No primeiro sábado de junho, havia acontecido a mesma coisa. Com o intuito de jejuar e orar, cinco evangélicos acampavam num monte em Ribeirão das Neves, município da Grande Belo Horizonte. À tardinha, o grupo foi surpreendido por dois jovens. Um deles exibia uma pistola que, na verdade, não passava de uma réplica, como os religiosos constataram depois. A dupla ordenou que as vítimas se deitassem e entregassem os celulares.
“Eles gritavam: ‘Perdeu, perdeu! A gente só quer os telefones’”, lembra Thiago Souza do Carmo, pastor da Igreja Ministerial Deus É Bom. O religioso conta que, durante a investida, repreendeu o ladrão armado. “Estendi o braço e falei: ‘Jovem, não faça isso! Jesus te ama! Você vai roubar cinco homens de Deus?’” Nesse instante, ainda de acordo com o pastor, o criminoso de 23 anos revirou os olhos e tombou de costas.
O outro ladrão pegou um facão no acampamento e tentou continuar o assalto, mas desistiu, já que o religioso não cessava de invocar o nome de Cristo. “Eu te perdoo. Some daqui”, rogou o pastor tão logo o rapaz interrompeu a ação.
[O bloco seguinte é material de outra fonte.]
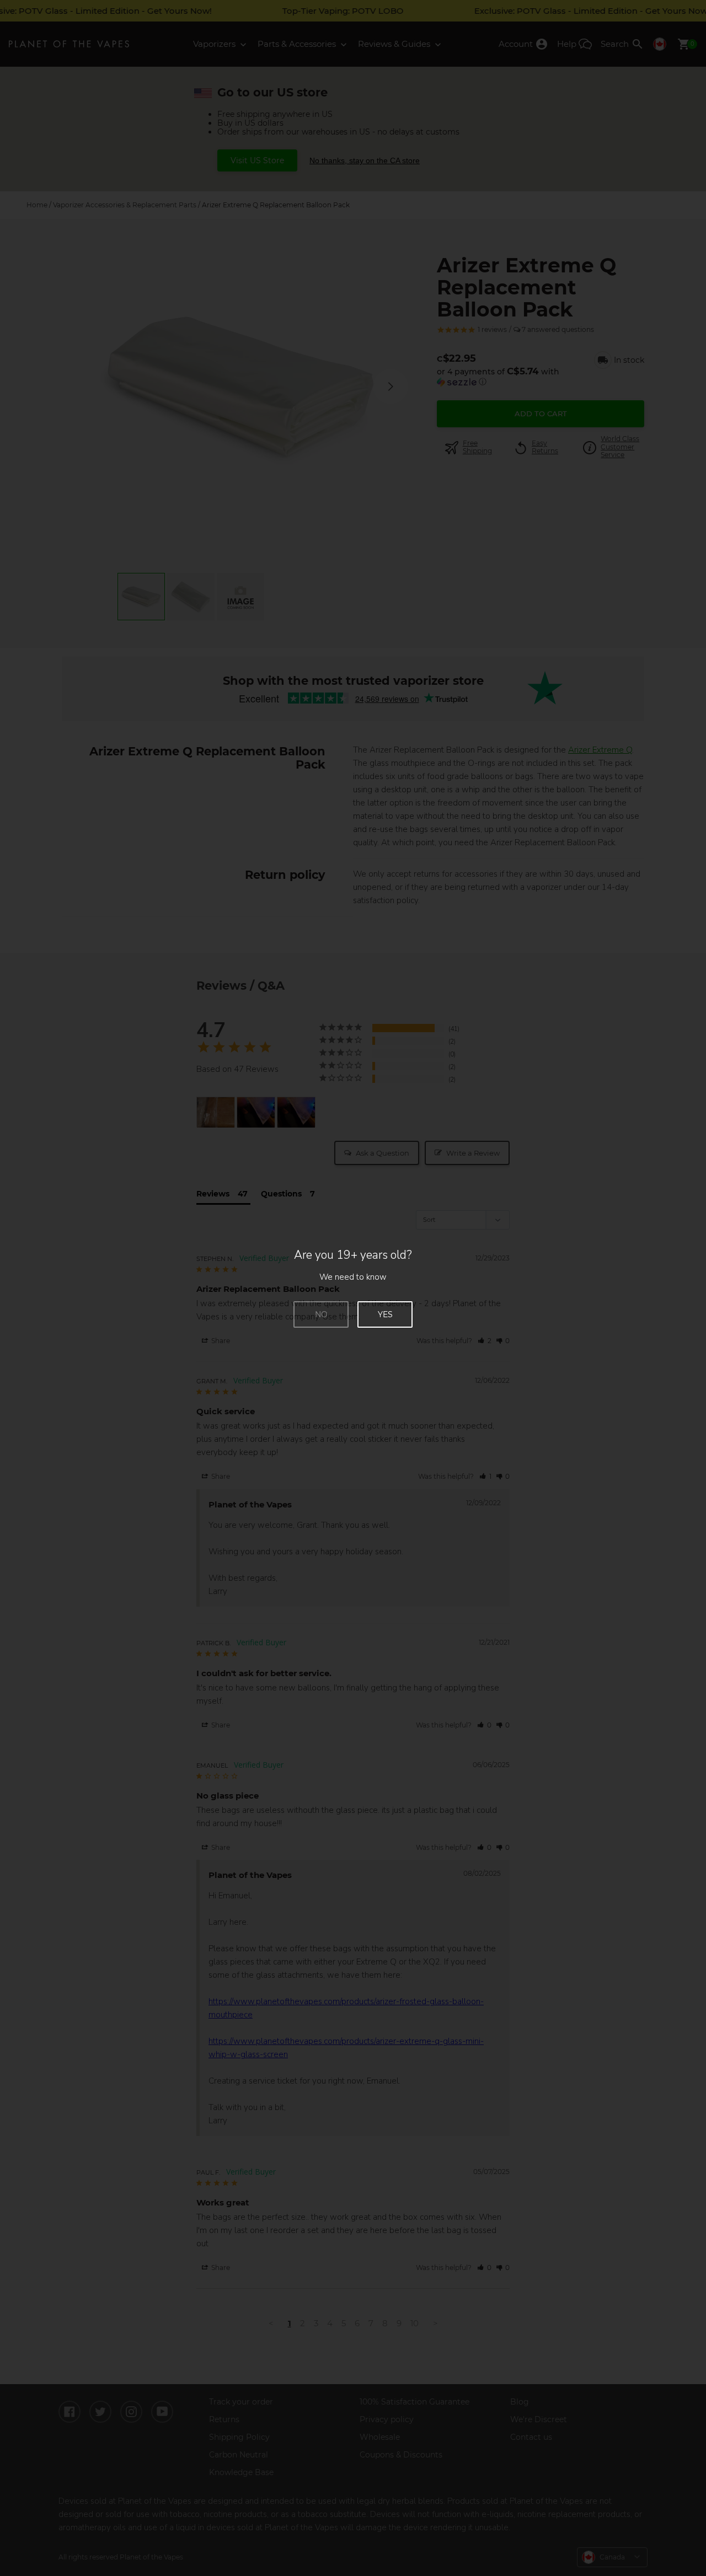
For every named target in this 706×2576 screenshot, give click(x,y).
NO (321, 1314)
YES (385, 1314)
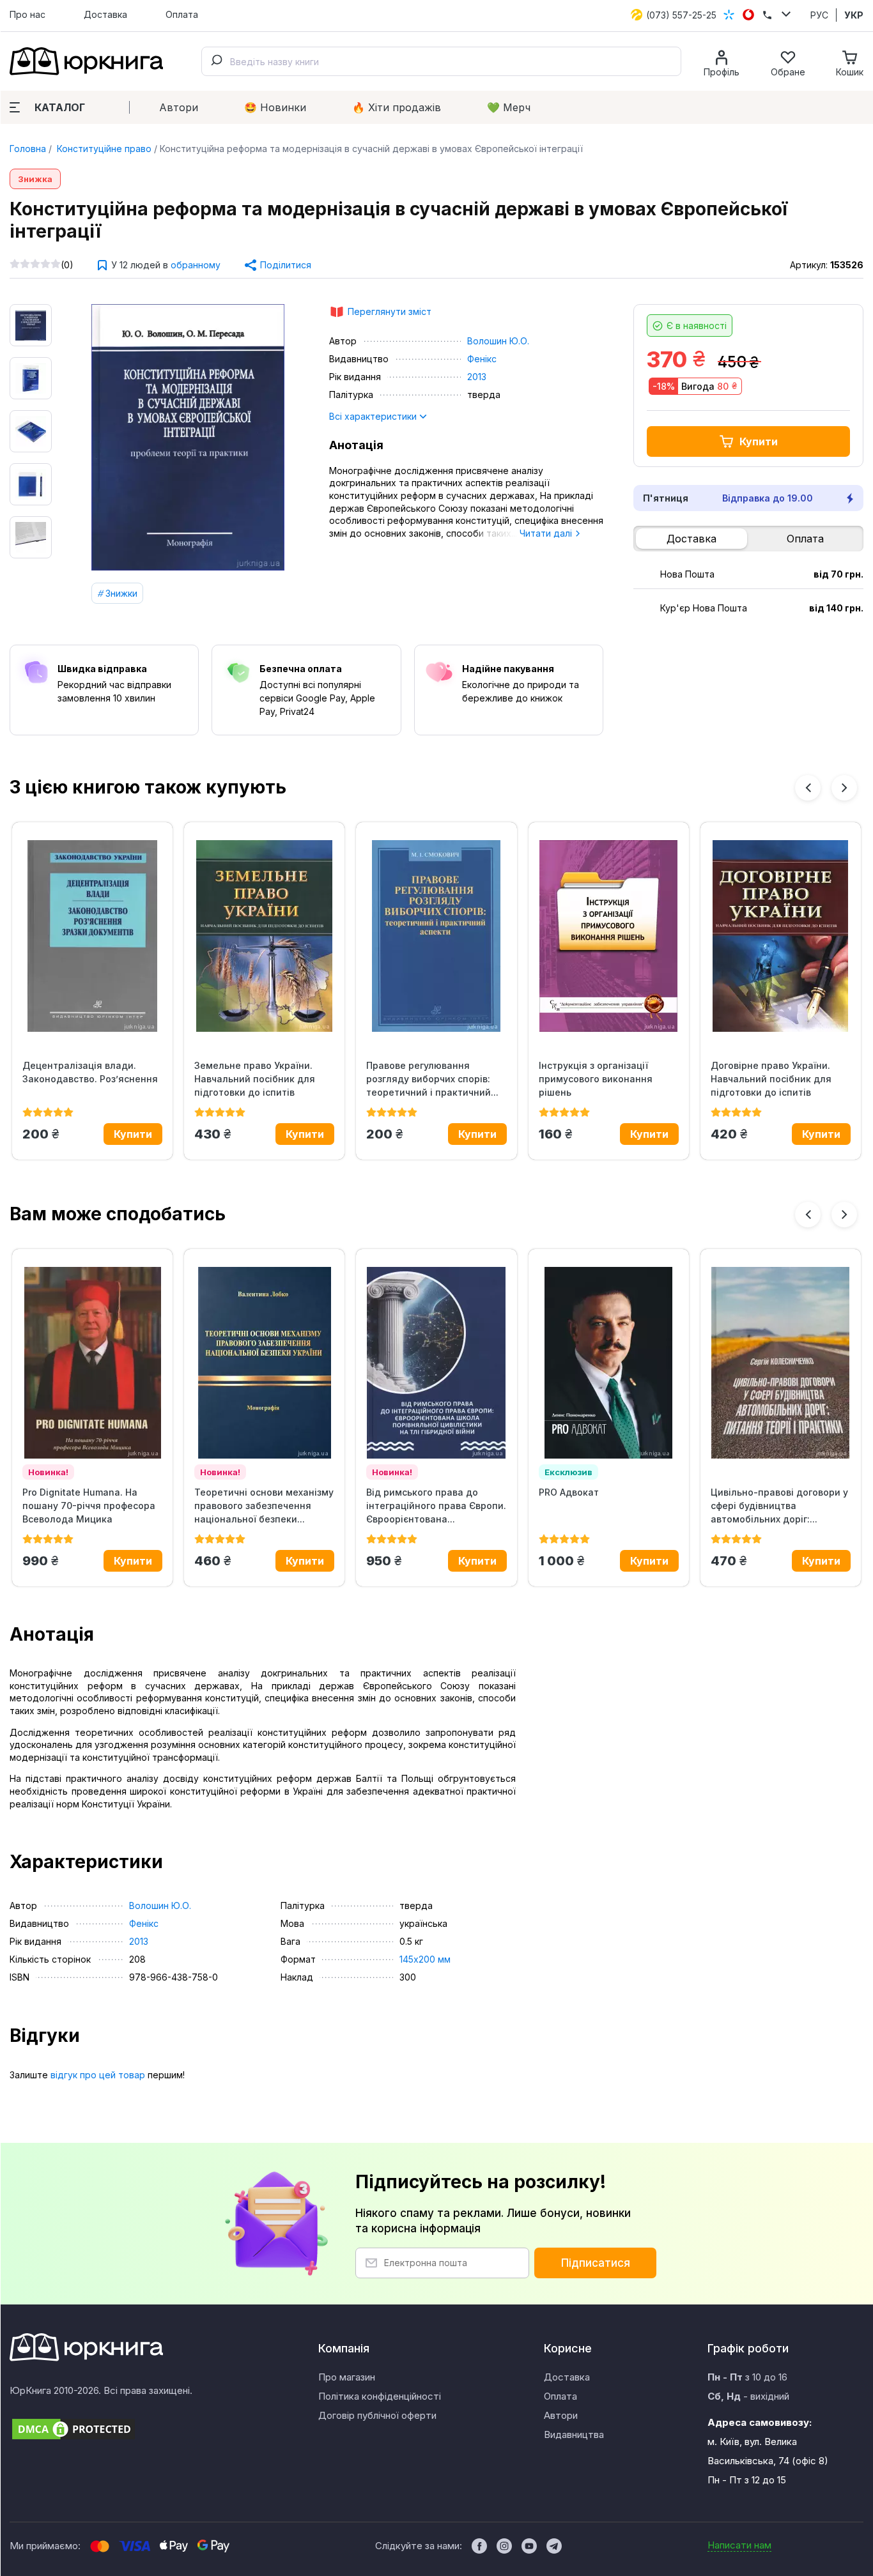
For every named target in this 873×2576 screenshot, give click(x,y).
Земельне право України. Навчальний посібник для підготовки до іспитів (254, 1079)
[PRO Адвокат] (609, 1363)
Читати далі (547, 533)
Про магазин (346, 2377)
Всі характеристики (374, 416)
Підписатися (595, 2263)
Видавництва (574, 2434)
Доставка (105, 14)
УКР (853, 15)
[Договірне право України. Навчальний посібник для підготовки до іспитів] (781, 936)
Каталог (60, 107)
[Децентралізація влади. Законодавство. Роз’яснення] (92, 936)
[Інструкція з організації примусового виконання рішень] (609, 936)
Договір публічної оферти (377, 2415)
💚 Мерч (508, 107)
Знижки (121, 593)
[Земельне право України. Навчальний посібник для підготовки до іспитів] (264, 936)
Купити (758, 441)
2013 (476, 376)
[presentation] (808, 788)
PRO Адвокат (569, 1492)
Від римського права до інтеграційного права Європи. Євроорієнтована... (436, 1505)
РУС (819, 15)
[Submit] (216, 61)
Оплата (182, 14)
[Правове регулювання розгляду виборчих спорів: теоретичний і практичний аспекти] (436, 936)
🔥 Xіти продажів (396, 107)
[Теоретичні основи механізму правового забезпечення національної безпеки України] (264, 1363)
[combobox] (441, 61)
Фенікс (482, 358)
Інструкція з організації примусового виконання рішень (596, 1079)
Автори (178, 107)
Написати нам (739, 2545)
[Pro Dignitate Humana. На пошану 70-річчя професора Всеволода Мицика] (92, 1363)
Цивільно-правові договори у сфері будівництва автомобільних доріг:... (779, 1505)
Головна (28, 148)
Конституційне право (102, 148)
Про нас (27, 14)
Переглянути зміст (389, 311)
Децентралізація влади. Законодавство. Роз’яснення (90, 1072)
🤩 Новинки (275, 107)
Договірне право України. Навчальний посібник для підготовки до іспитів (771, 1079)
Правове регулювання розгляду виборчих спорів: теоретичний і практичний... (432, 1079)
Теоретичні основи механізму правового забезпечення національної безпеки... (264, 1505)
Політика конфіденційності (379, 2396)
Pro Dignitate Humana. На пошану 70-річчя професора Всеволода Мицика (88, 1505)
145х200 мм (425, 1959)
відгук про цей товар (97, 2074)
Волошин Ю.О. (498, 340)
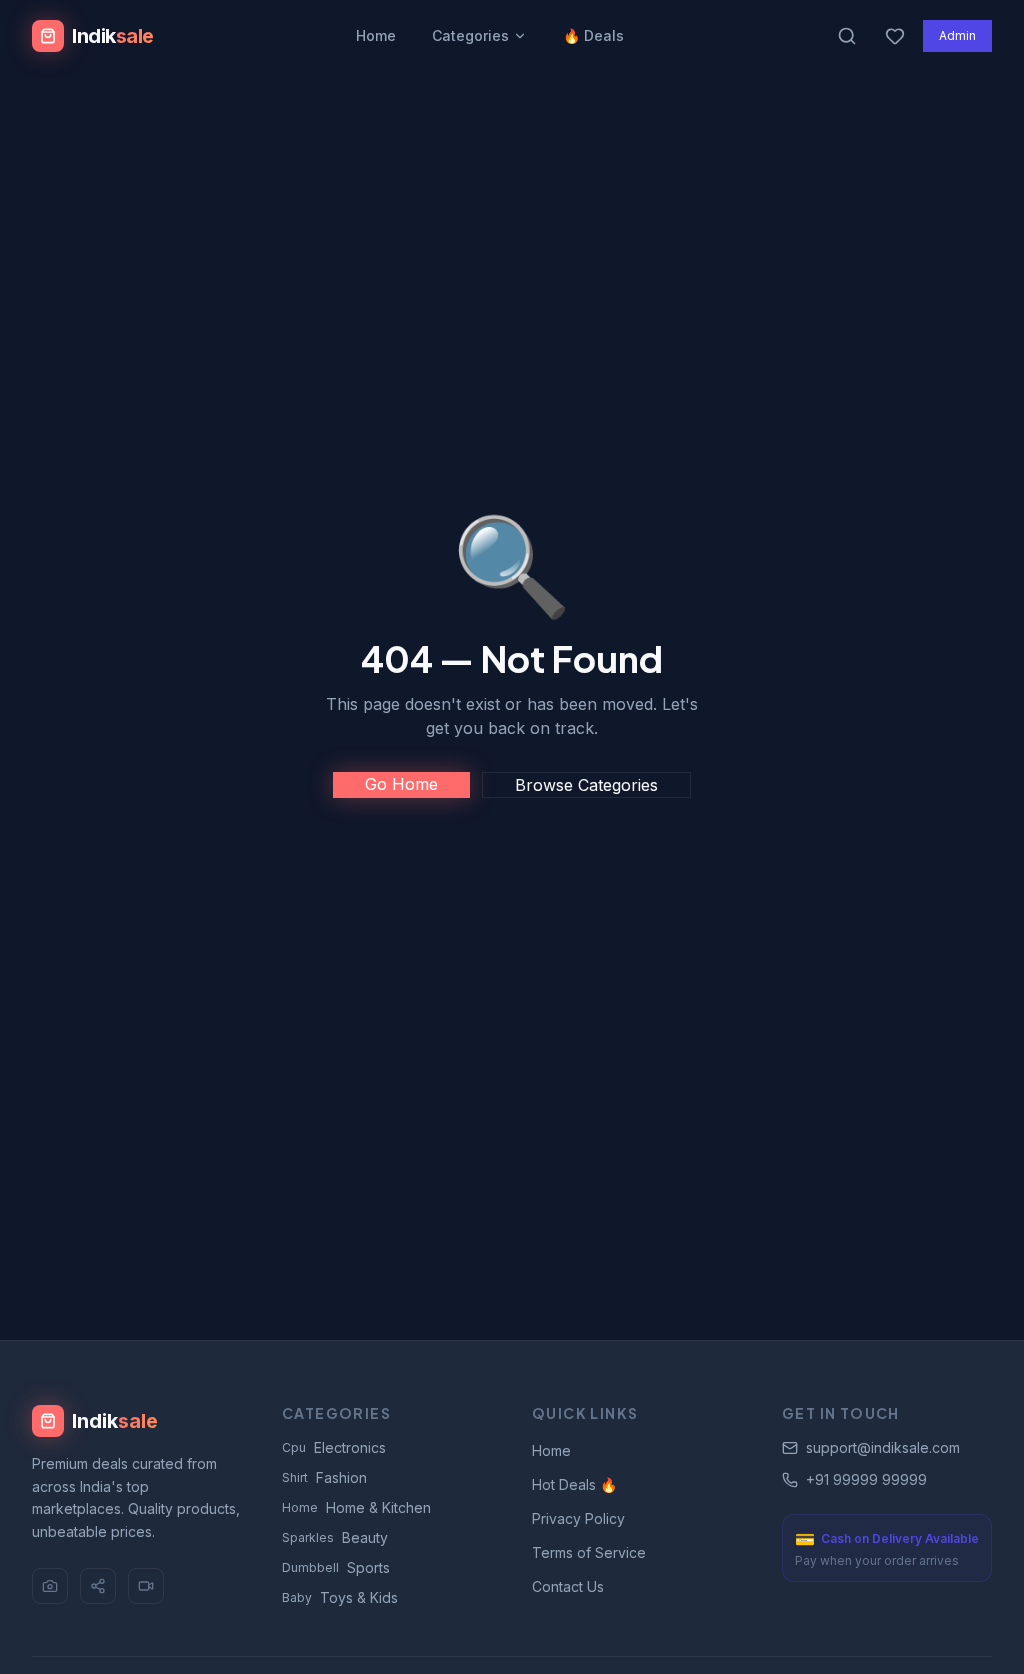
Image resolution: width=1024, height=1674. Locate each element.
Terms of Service (589, 1552)
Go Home (401, 784)
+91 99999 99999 (866, 1479)
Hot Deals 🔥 (574, 1484)
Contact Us (568, 1586)
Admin (957, 35)
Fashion (324, 1477)
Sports (336, 1567)
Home (376, 35)
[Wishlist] (895, 36)
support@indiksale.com (883, 1447)
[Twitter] (98, 1586)
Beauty (335, 1537)
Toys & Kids (340, 1597)
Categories (470, 35)
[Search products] (847, 36)
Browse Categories (586, 785)
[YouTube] (146, 1586)
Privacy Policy (578, 1518)
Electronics (334, 1447)
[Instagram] (50, 1586)
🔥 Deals (593, 35)
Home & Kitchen (356, 1507)
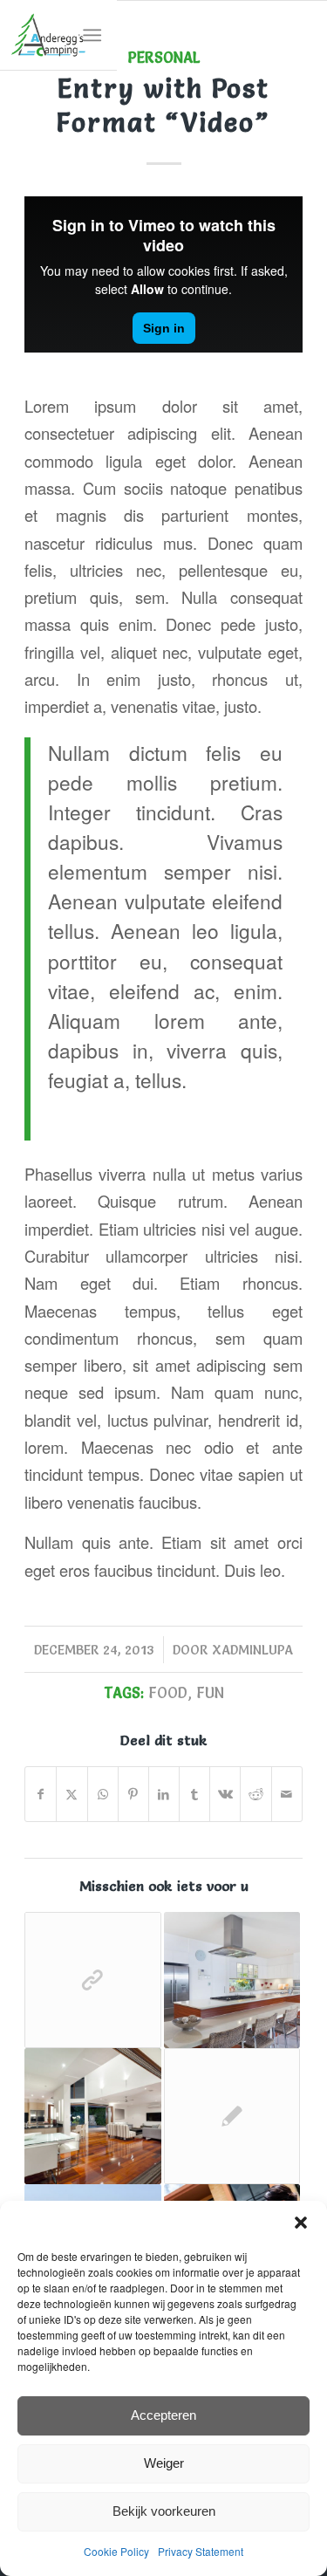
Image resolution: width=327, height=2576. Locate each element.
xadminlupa (252, 1649)
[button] (301, 2222)
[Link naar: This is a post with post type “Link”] (92, 1980)
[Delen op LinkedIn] (164, 1794)
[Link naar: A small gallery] (232, 1980)
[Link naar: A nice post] (92, 2116)
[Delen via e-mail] (287, 1794)
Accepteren (163, 2415)
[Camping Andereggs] (48, 35)
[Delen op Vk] (225, 1794)
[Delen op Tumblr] (194, 1794)
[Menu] (92, 35)
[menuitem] (92, 35)
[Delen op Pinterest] (133, 1794)
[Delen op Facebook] (40, 1794)
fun (210, 1693)
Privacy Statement (200, 2551)
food (167, 1693)
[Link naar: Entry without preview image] (232, 2116)
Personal (164, 57)
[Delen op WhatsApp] (103, 1794)
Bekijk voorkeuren (163, 2511)
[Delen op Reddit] (255, 1794)
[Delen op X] (71, 1794)
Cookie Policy (116, 2551)
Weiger (164, 2463)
Carmo o abraçou, lhe ofereceu “uns 18 reais” e o aconselhou a pegar um ônibus. “Em seguida, os irmãos e eu apalpamos o peito do moço caído, mas não sentimos batimento cardíaco nenhum. Observamos a veia do pescoço dele e nada. O coitado estava morto. O poder de Deus o derrubou. Quando ligamos para a PM, acharam que era trote.” Os policiais disseram que o assaltante armado se chamava Luiz Felipe de Sales e já havia cometido outros delitos. O atestado de óbito não especificou a causa mortis, embora tenha concluído que o corpo não apresentava sinais de violência.
Com ou sem oração, parece que o crime não compensa em Minas.